# Has anyone else had problems following Goswami practice exams?



## clintonvillian (Mar 17, 2014)

I am struggling with his practice exams........ they just seem to be worded awkwardly. It seems like every other question I have to cheat and look at the answer because I am not sure what he is intending for you to solve for, or finding errors in in his solutions.

So far I have used every practice exam I can find, NCEES, 6 minute solutions, PPI exams, Learn civil engineeing exams, etc. His just has me ready to throw it out.

Any of you have any thoughts on this?


----------



## civilized_naah (Mar 17, 2014)

Can you be specific about which module you are concerned with? There are two AM sets and 5 PM sets in that book. Or are your comments applicable to the entire thing?


----------



## clintonvillian (Mar 17, 2014)

I have/am going through the two morning exams and construction. I have found the construction exam so far to be decent. Some of the excavation problems seem cumbersome in it but everything else so far isn't to bad. (#605 had a dump time listed as (per 3cy load) is 30 seconds) which I wored as it taking 30 seconds for each 3 cy on the truck) It sounded so I had to look through the answer to see what was meant, and as I thought it was 30 sec per total dump. That is a good example.

So I guess it is mainly the morning problems. I have found several that have been solved differently than methods used in the other exams which makes it hard to figure out. I should have marked them, and I will try to be more specific as I go through them. I was working on them last week and didn't have an internet connection to post at the time.
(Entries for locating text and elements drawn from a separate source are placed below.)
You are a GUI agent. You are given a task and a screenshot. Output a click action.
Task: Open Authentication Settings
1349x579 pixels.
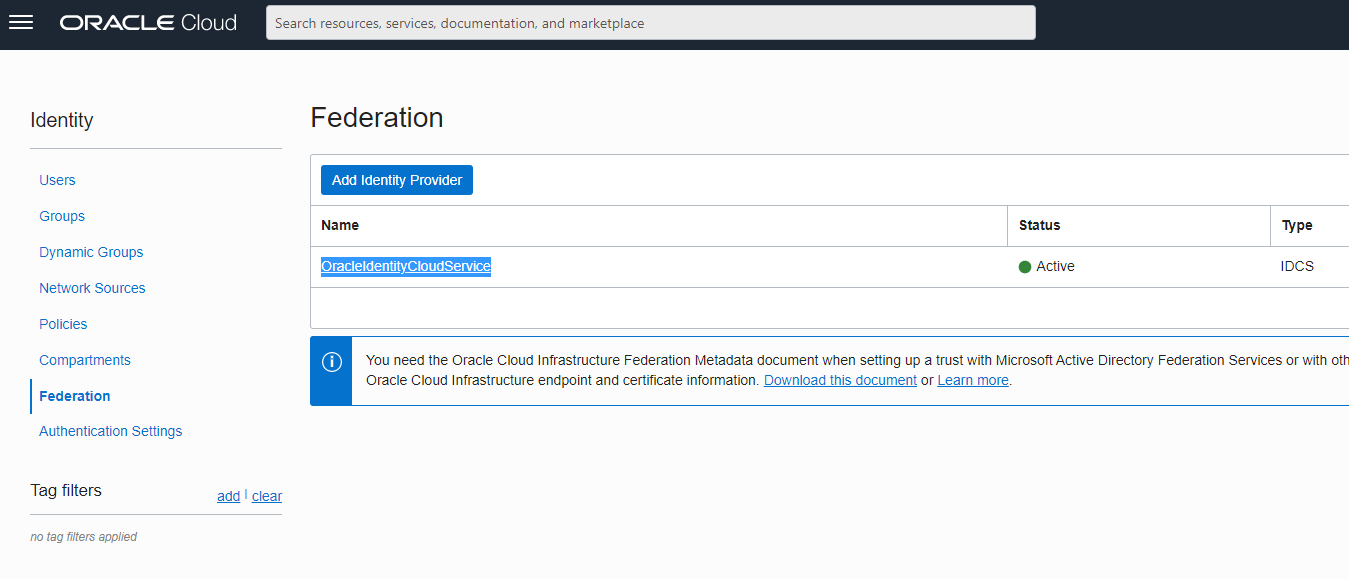[110, 431]
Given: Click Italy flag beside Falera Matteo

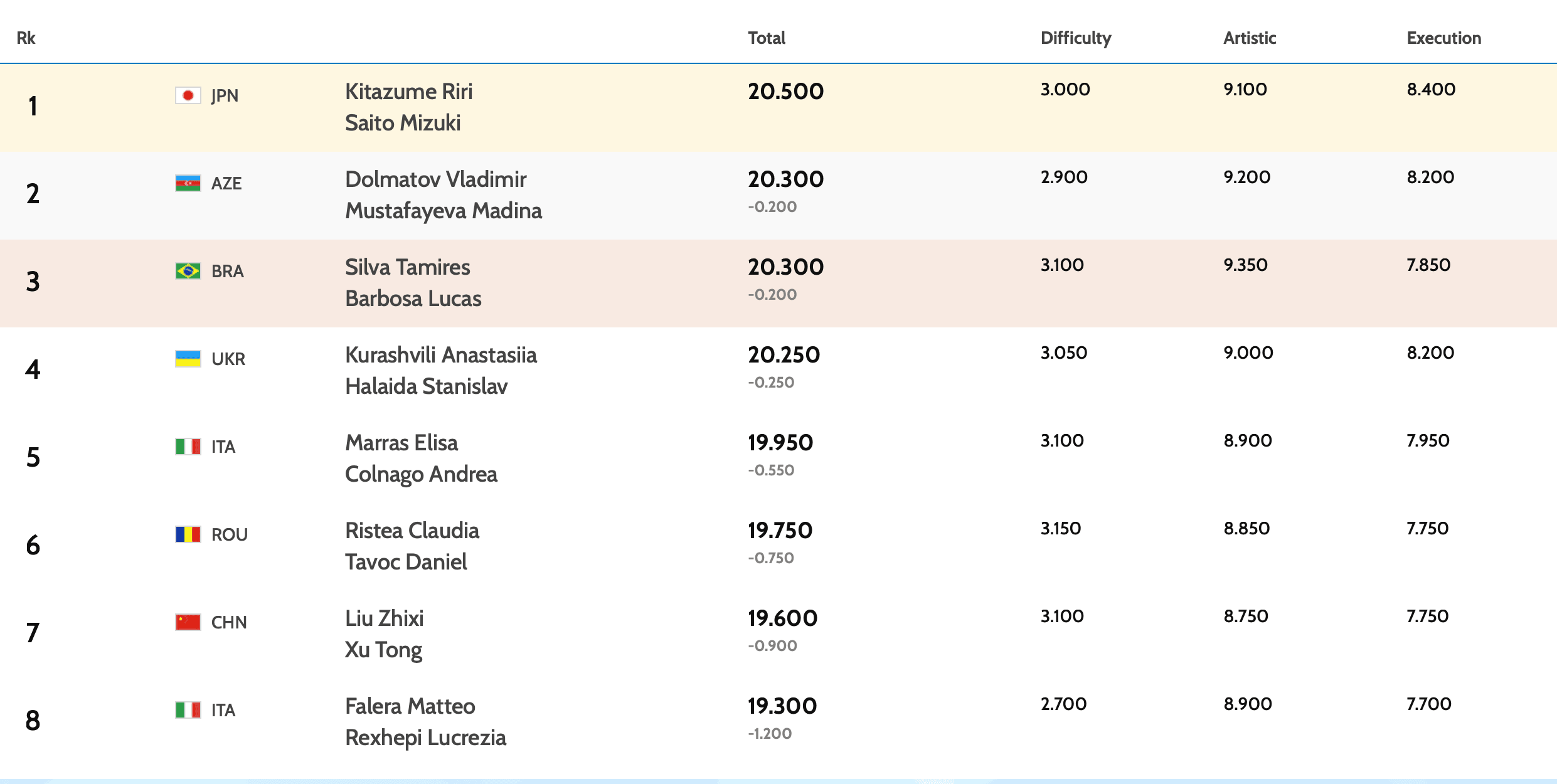Looking at the screenshot, I should pos(188,710).
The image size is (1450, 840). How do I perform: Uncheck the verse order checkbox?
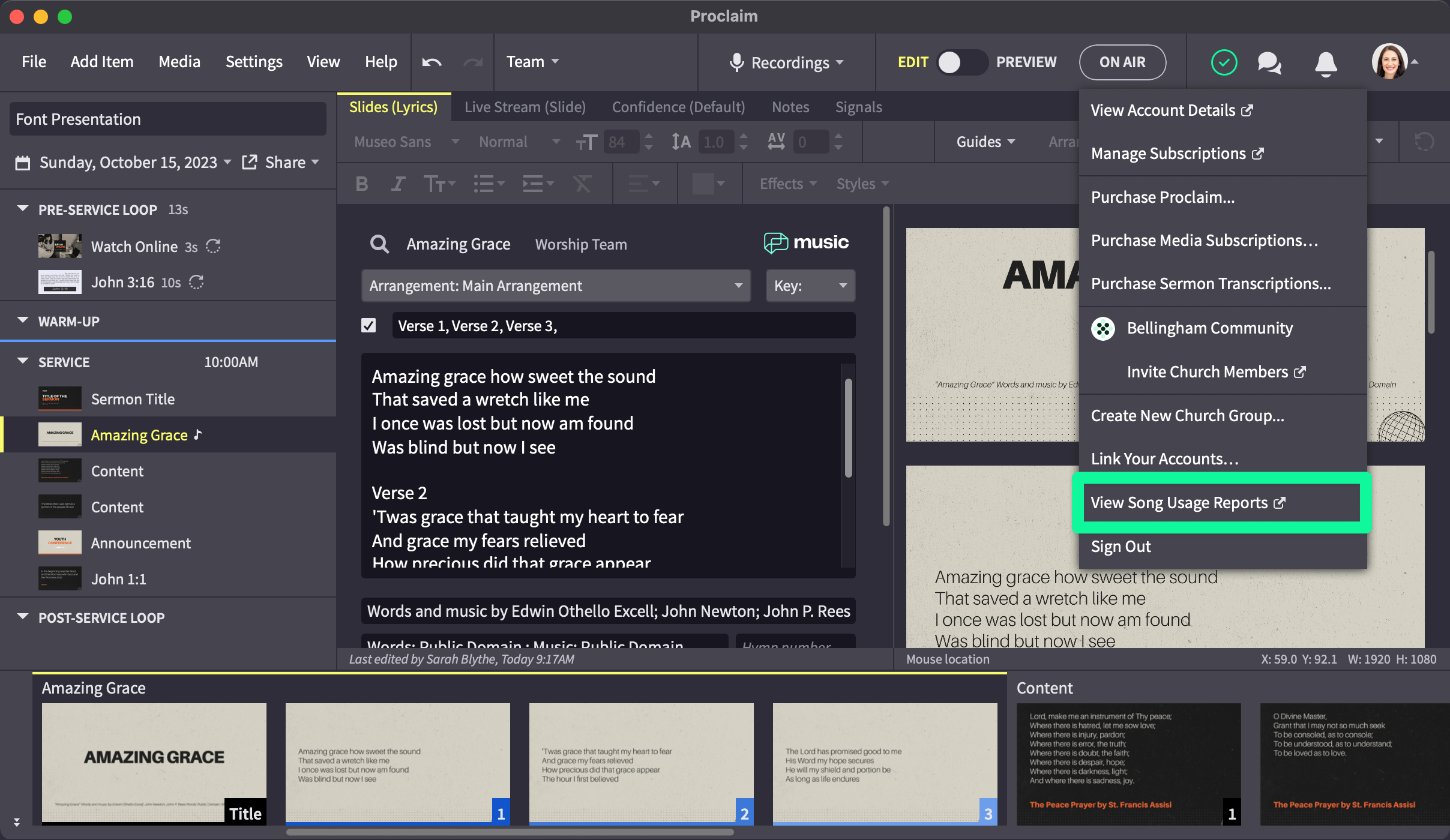pos(369,325)
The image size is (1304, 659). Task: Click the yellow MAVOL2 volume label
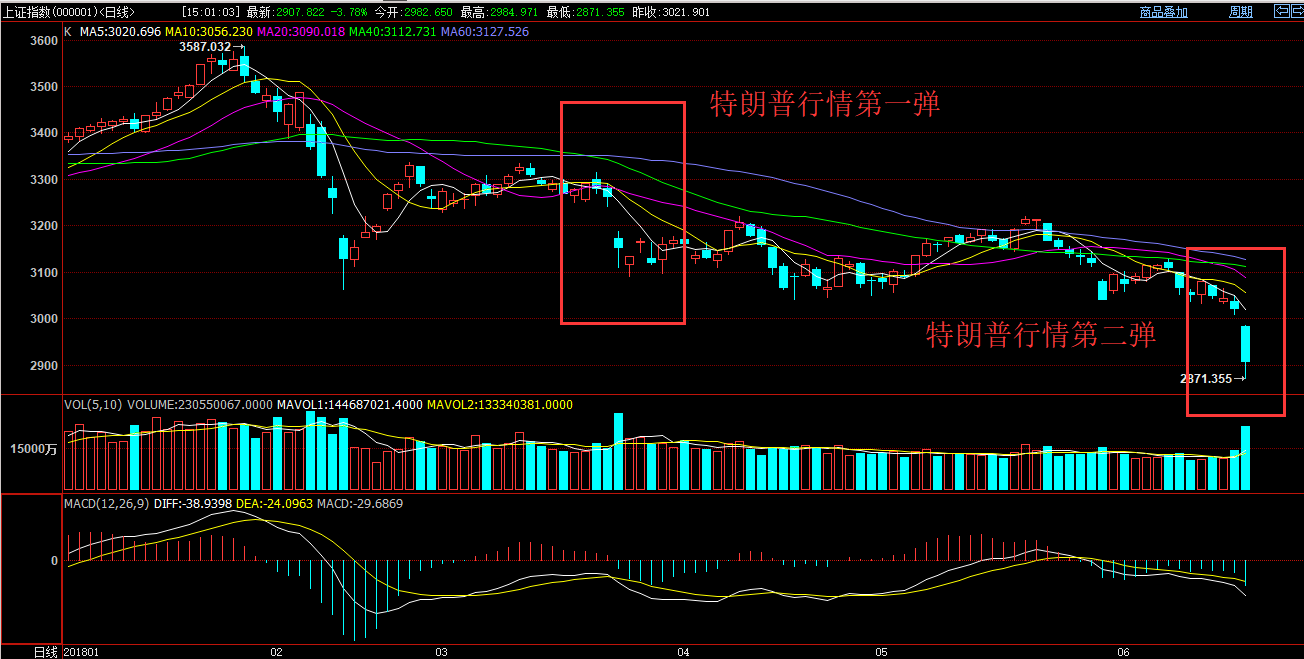[x=498, y=405]
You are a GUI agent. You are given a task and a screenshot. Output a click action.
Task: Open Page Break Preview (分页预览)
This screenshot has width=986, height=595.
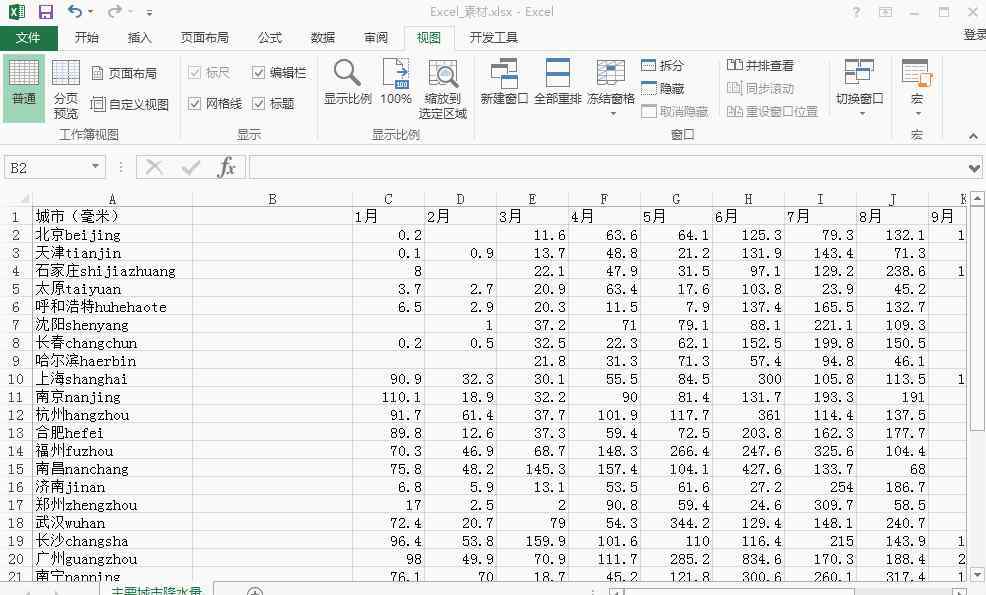(x=66, y=88)
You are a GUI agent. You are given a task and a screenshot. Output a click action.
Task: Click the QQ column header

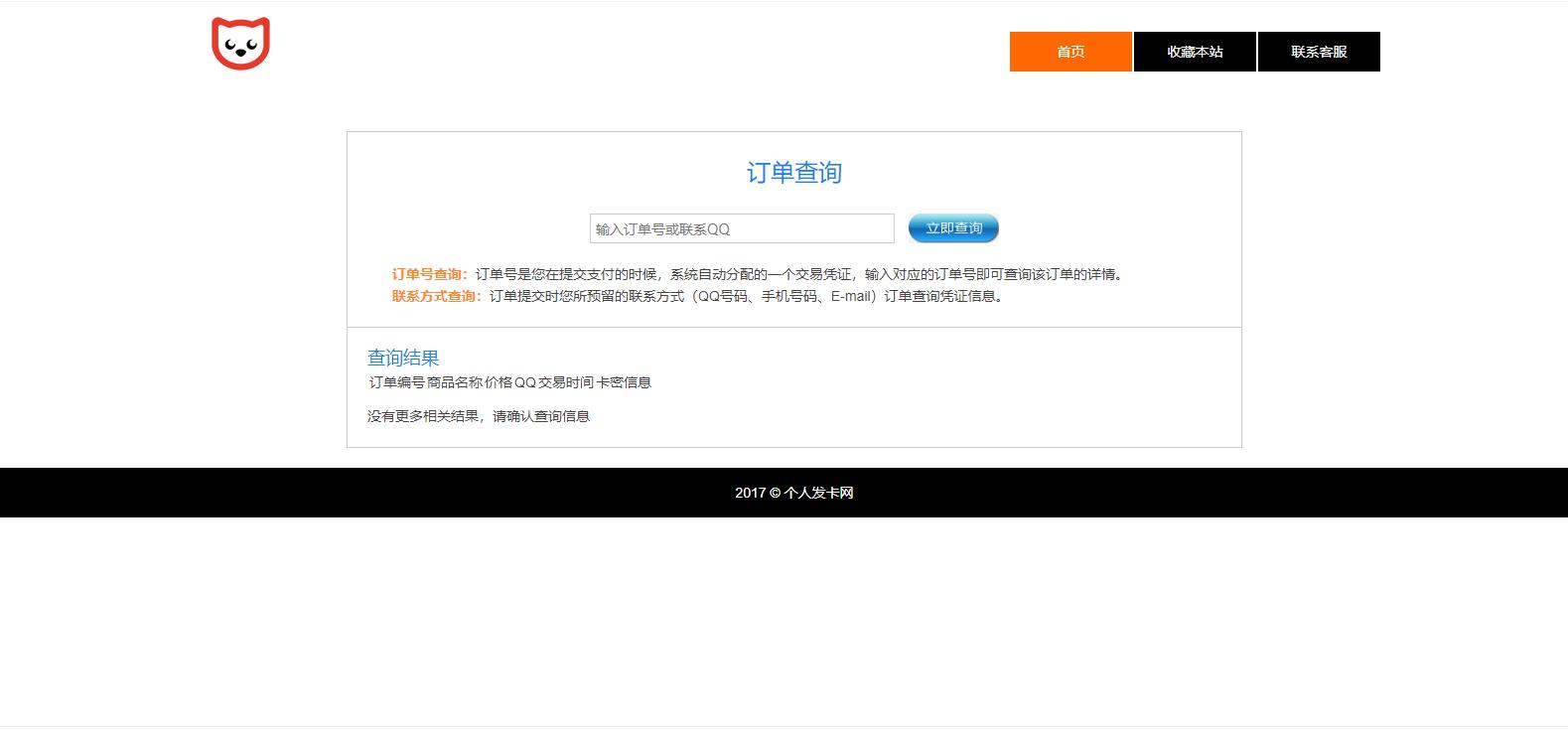(524, 382)
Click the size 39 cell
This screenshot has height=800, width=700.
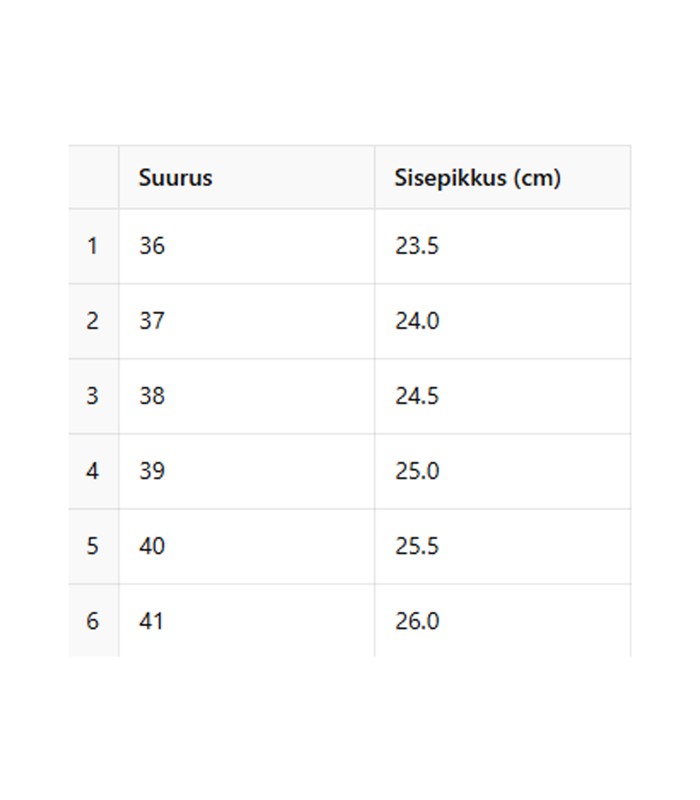(246, 471)
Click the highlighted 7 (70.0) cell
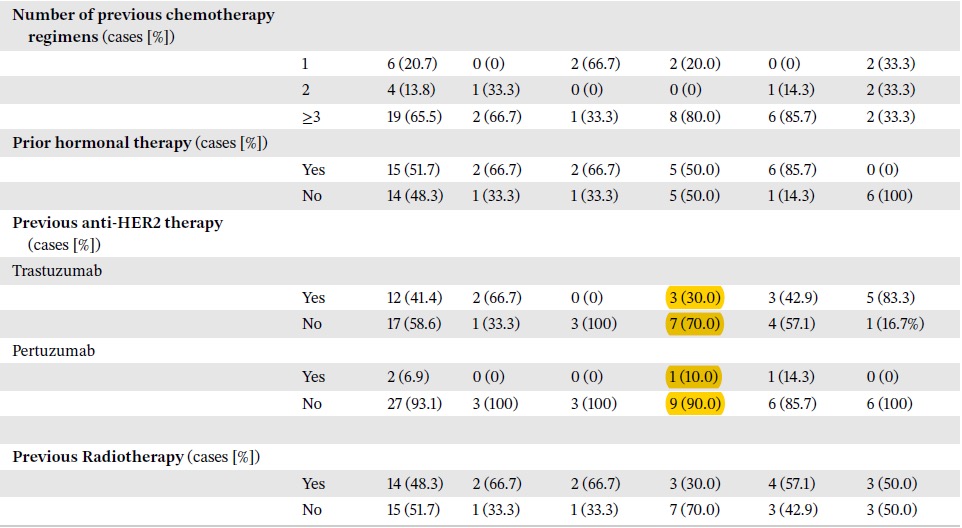962x528 pixels. pyautogui.click(x=695, y=323)
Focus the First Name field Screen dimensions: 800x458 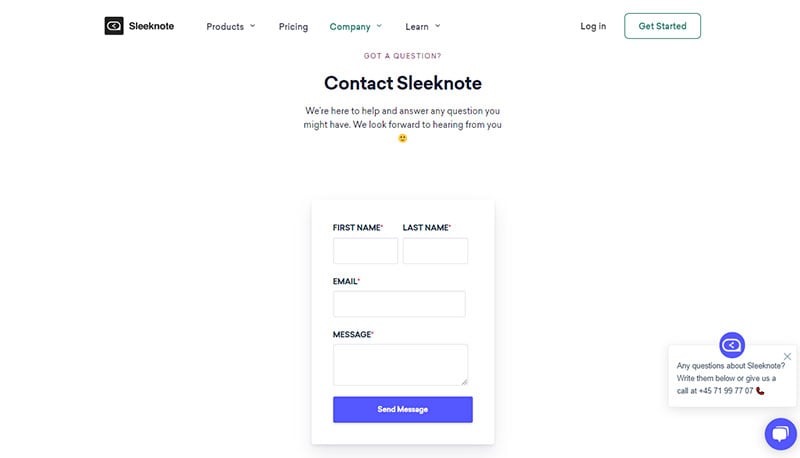coord(365,251)
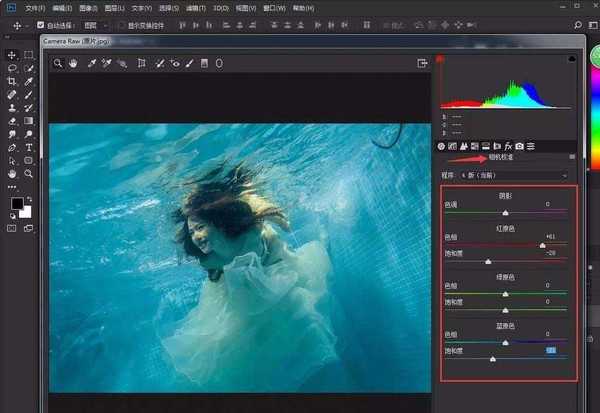Viewport: 600px width, 413px height.
Task: Open the File menu
Action: (x=34, y=7)
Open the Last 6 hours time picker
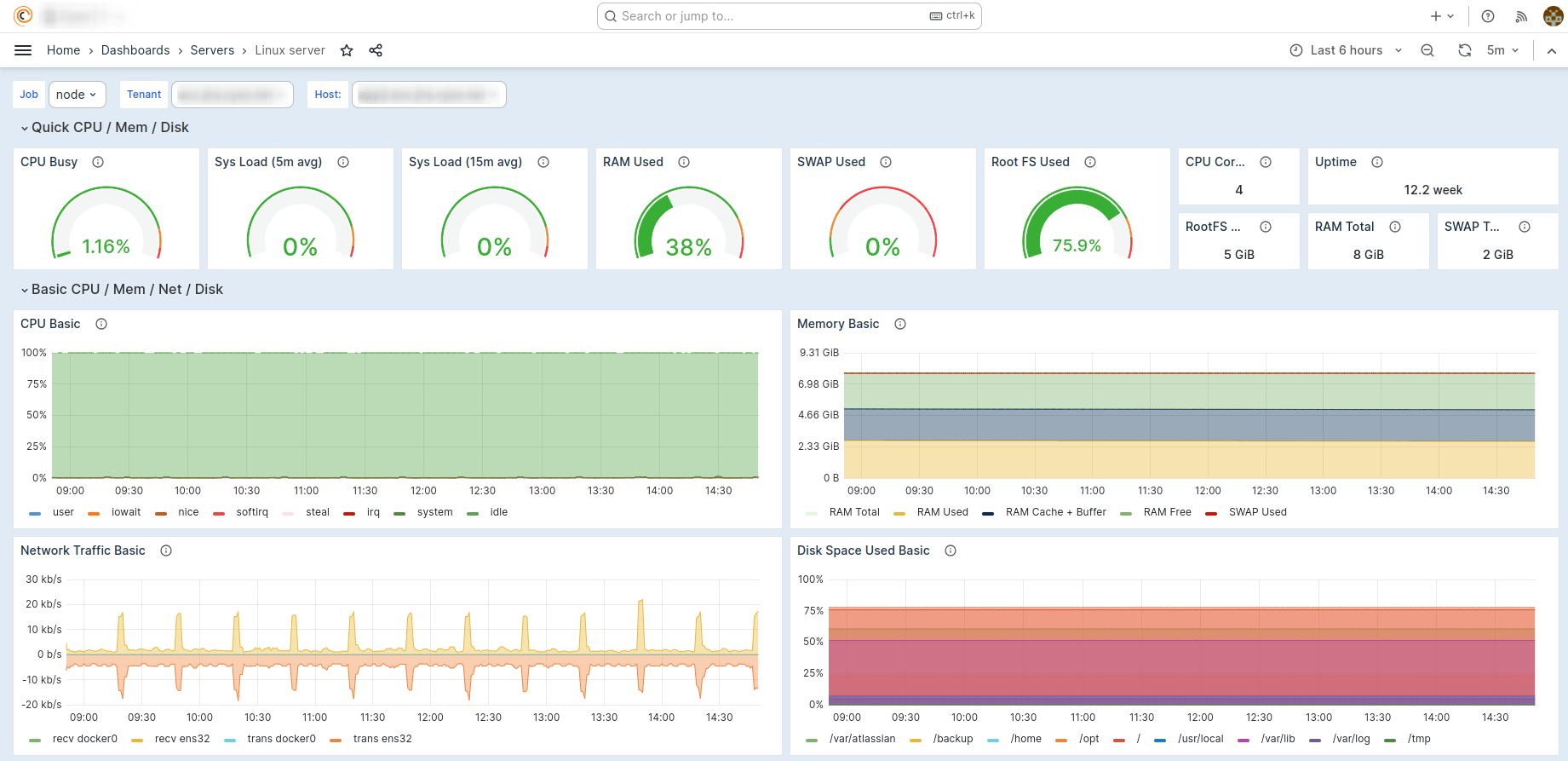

Maybe I am just whining about nothing. I have went through 400-500 other exams problems and hit these and I am having difficulties with some of them. I guess I am just trying to figure out if they are in fact more difficult and cumbersome, or if my brain is just worn out.


----------



## NJmike PE (Mar 24, 2014)

Just my personal experience. I used various editions of the ncees practice problems / exams and this book exclusively. I found this to be the most similar to the exam


----------